[Collected data]
::::
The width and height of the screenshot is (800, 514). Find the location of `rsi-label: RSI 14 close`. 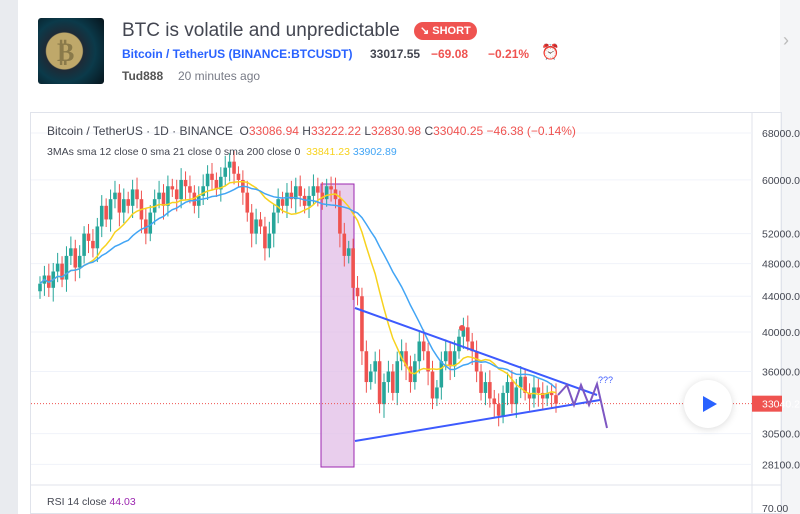

rsi-label: RSI 14 close is located at coordinates (77, 502).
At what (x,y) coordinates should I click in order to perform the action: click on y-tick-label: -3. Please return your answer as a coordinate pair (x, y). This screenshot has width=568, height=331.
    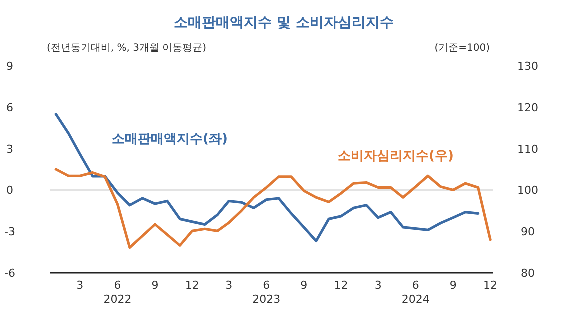
    Looking at the image, I should click on (10, 232).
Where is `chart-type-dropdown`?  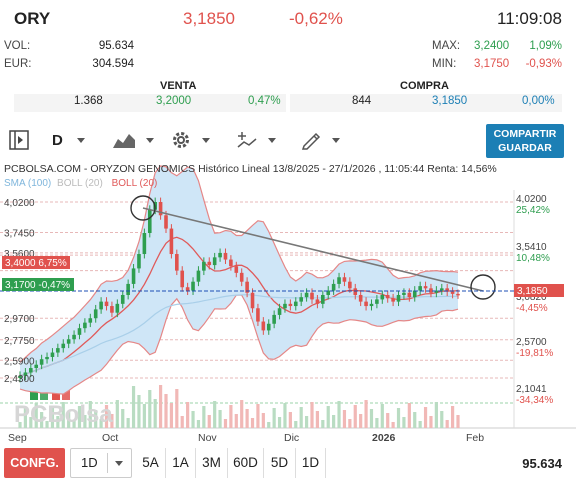 chart-type-dropdown is located at coordinates (133, 140).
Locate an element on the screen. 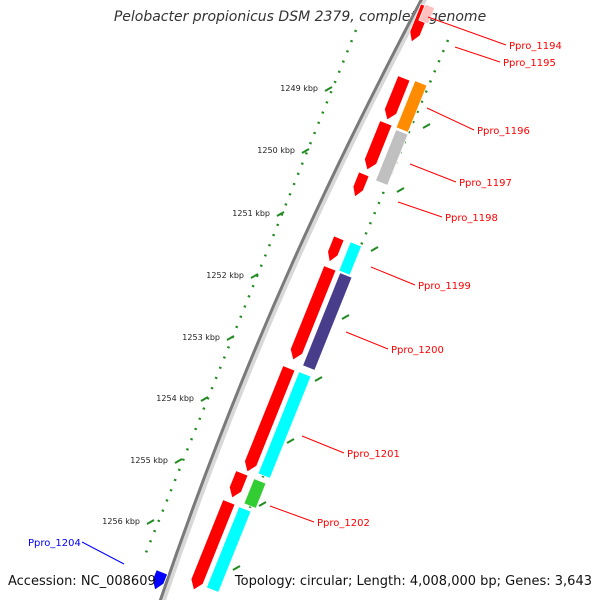  kbp-label: 1249 kbp is located at coordinates (299, 88).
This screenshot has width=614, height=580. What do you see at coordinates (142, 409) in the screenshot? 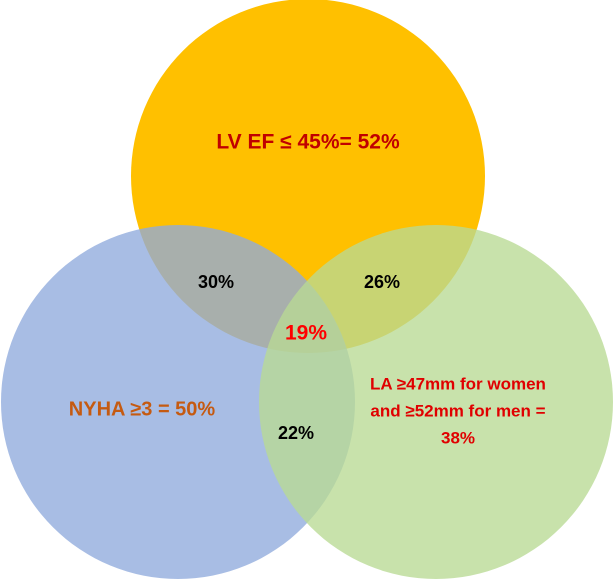
I see `set-label: NYHA ≥3 = 50%` at bounding box center [142, 409].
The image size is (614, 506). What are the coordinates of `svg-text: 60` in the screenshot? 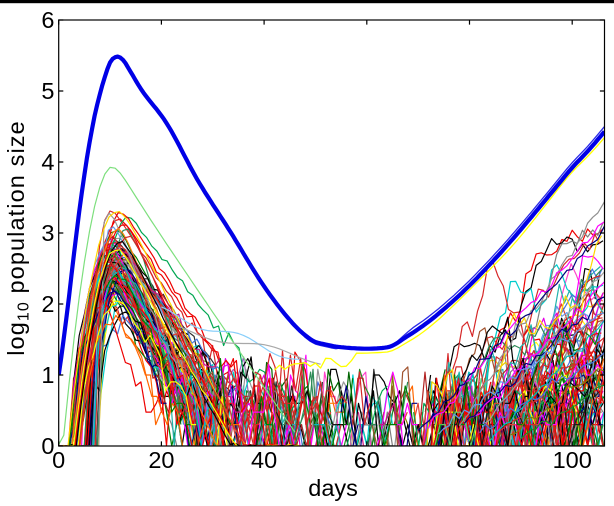 It's located at (367, 460).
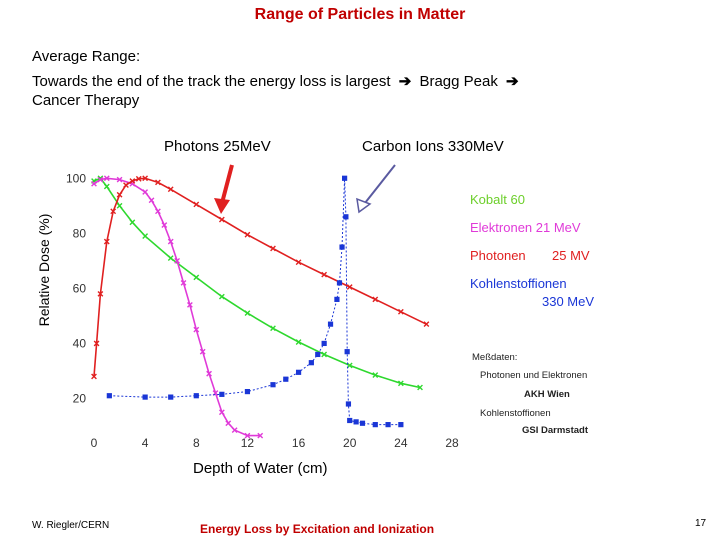  Describe the element at coordinates (218, 146) in the screenshot. I see `photons-callout: Photons 25MeV` at that location.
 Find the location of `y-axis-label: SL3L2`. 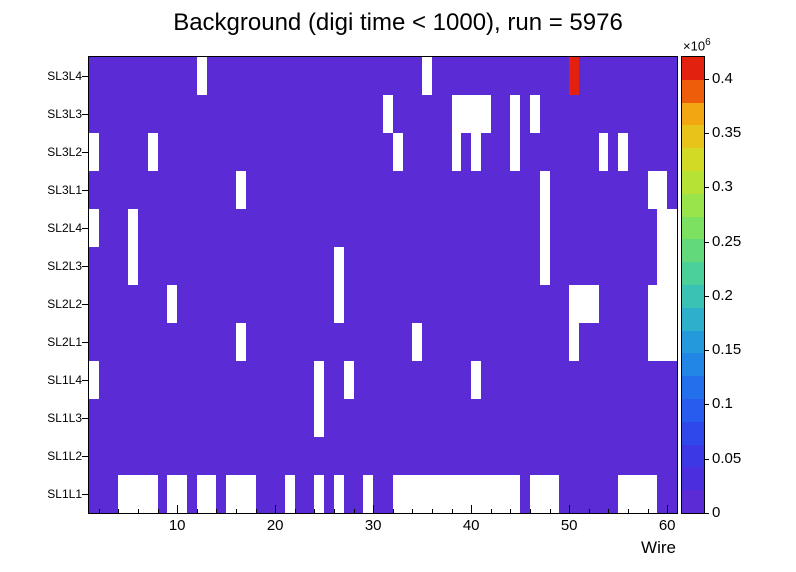

y-axis-label: SL3L2 is located at coordinates (64, 152).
::::
* [Exercise]: Report how many lines in the rows above contain the string "should". Give only the number.

* [Answer area]: 2